TASK INSTRUCTIONS: Pull out every line of the material below that contains the word "Select", and copy each one in full.

DATA EXCERPTS:
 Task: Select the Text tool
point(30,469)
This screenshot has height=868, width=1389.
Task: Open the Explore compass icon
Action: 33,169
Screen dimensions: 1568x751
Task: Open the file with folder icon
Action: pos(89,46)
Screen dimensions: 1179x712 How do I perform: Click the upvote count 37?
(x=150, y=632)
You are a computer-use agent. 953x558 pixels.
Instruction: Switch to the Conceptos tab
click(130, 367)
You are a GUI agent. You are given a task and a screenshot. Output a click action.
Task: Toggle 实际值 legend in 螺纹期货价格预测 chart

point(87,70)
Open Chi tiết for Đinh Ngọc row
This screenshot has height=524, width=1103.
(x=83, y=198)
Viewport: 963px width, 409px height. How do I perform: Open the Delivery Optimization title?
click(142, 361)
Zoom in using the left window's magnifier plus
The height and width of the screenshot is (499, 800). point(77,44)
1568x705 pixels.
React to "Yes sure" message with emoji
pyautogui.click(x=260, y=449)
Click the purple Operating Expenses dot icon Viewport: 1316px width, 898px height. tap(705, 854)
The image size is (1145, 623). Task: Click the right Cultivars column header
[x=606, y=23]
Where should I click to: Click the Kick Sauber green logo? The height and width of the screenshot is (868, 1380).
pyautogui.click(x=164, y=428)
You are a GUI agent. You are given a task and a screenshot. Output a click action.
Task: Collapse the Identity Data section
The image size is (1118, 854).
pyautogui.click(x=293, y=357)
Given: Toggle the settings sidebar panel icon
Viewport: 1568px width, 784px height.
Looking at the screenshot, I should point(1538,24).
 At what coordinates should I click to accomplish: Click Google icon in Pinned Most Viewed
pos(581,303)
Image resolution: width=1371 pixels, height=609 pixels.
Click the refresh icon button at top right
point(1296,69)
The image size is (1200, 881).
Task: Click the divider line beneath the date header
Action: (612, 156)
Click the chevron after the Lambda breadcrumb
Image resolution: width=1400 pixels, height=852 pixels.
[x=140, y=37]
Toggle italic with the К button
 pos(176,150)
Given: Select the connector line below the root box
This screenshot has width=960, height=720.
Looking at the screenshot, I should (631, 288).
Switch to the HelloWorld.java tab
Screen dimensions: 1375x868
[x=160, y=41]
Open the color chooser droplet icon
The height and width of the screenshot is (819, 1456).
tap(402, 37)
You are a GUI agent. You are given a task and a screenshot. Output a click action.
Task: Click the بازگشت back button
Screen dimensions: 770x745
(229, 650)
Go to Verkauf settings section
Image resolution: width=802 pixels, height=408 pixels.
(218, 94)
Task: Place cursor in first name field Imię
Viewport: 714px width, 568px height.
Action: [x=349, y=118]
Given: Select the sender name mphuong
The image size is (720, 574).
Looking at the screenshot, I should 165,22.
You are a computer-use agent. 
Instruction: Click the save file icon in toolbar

SOLUTION TO THIS TASK:
 Task: Select the Text tool
Given: Select the connector line below the root box
Given: Select the sender name mphuong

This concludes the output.